— Start of Excerpted data —

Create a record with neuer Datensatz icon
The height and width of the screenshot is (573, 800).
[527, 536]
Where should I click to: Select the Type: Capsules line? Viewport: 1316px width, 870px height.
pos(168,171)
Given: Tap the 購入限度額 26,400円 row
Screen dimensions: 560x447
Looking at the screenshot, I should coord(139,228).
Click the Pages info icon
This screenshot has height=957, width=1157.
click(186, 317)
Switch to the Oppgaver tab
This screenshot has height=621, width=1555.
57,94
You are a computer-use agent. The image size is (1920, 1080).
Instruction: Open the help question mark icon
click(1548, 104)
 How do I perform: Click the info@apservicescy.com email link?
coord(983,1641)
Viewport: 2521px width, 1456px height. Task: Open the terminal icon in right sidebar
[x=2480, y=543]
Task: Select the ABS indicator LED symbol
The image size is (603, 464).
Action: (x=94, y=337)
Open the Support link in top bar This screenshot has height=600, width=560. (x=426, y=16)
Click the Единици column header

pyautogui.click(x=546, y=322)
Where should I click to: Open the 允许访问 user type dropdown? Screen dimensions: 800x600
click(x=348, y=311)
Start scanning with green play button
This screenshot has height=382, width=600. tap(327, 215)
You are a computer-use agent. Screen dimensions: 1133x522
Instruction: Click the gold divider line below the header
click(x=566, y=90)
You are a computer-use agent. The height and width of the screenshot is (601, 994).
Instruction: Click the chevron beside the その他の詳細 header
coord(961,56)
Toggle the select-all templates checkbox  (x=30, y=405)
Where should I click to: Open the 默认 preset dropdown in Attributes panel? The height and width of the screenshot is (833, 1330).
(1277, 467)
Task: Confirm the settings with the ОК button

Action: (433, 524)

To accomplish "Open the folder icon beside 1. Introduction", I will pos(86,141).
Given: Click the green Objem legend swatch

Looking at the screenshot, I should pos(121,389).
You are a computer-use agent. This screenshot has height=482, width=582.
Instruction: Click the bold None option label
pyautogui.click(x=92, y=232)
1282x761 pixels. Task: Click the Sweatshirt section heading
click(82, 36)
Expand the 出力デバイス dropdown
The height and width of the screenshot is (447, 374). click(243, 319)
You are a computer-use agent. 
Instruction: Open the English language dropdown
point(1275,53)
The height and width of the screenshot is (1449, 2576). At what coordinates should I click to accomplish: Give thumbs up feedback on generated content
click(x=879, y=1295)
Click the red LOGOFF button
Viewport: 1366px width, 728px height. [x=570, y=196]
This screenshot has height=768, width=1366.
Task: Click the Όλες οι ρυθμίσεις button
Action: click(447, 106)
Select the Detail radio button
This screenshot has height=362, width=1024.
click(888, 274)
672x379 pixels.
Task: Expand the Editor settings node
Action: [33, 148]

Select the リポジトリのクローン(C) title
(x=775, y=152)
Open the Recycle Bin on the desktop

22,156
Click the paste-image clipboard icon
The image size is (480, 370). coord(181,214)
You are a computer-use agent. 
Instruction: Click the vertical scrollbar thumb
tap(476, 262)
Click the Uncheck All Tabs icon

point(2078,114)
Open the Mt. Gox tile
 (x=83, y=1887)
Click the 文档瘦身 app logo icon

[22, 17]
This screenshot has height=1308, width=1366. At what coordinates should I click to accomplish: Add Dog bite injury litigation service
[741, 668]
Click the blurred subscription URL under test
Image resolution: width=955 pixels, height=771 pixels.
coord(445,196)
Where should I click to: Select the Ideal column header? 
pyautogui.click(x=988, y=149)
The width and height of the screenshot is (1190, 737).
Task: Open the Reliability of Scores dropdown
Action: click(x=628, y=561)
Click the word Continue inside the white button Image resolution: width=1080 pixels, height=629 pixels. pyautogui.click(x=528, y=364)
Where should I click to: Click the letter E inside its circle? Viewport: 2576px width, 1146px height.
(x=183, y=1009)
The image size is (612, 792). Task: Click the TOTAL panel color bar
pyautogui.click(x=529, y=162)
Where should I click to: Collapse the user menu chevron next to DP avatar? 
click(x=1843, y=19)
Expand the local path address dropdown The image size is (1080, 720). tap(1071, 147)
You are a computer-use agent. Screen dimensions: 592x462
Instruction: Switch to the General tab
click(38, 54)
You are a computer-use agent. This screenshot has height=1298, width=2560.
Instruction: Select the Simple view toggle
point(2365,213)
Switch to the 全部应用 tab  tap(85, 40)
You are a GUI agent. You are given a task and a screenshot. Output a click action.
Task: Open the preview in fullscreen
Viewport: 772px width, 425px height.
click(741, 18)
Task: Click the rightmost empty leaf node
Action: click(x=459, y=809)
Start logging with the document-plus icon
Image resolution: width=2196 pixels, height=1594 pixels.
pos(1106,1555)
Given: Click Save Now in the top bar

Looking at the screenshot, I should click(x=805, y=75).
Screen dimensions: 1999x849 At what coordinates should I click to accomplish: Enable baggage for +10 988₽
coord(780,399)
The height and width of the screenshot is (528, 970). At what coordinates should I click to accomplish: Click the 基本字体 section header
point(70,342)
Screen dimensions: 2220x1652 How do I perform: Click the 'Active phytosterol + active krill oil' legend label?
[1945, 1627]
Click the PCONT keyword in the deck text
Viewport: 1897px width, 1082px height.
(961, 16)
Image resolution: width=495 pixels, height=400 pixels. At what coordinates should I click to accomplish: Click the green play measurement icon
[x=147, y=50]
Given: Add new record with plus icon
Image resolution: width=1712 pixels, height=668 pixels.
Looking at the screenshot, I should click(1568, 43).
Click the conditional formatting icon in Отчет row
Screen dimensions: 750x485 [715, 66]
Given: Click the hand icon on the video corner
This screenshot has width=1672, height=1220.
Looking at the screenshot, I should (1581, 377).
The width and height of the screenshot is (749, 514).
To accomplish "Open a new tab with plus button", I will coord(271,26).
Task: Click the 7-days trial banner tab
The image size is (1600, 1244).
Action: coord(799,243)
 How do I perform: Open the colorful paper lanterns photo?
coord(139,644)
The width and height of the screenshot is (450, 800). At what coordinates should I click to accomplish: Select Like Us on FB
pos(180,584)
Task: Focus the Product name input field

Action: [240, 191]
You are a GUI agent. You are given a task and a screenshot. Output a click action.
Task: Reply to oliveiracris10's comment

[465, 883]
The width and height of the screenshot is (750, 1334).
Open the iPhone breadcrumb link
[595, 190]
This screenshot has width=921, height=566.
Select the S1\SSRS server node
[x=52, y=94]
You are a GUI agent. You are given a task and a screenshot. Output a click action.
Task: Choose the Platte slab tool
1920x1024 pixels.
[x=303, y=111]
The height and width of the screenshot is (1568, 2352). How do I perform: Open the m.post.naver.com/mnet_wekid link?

— End of Excerpted data —

Rewrite everything in the data above from the line containing "The image size is (612, 792)." down to the line containing "click(38, 54)", requests included, offsetting every coordinate in the answers by 66.

_Output for this task_.
The image size is (612, 792). Task: Click the TOTAL panel color bar
pyautogui.click(x=595, y=228)
Where should I click to: Collapse the user menu chevron next to DP avatar? 
click(x=1909, y=85)
Expand the local path address dropdown The image size is (1080, 720). tap(1137, 213)
You are a computer-use agent. Screen dimensions: 592x462
Instruction: Switch to the General tab
click(104, 120)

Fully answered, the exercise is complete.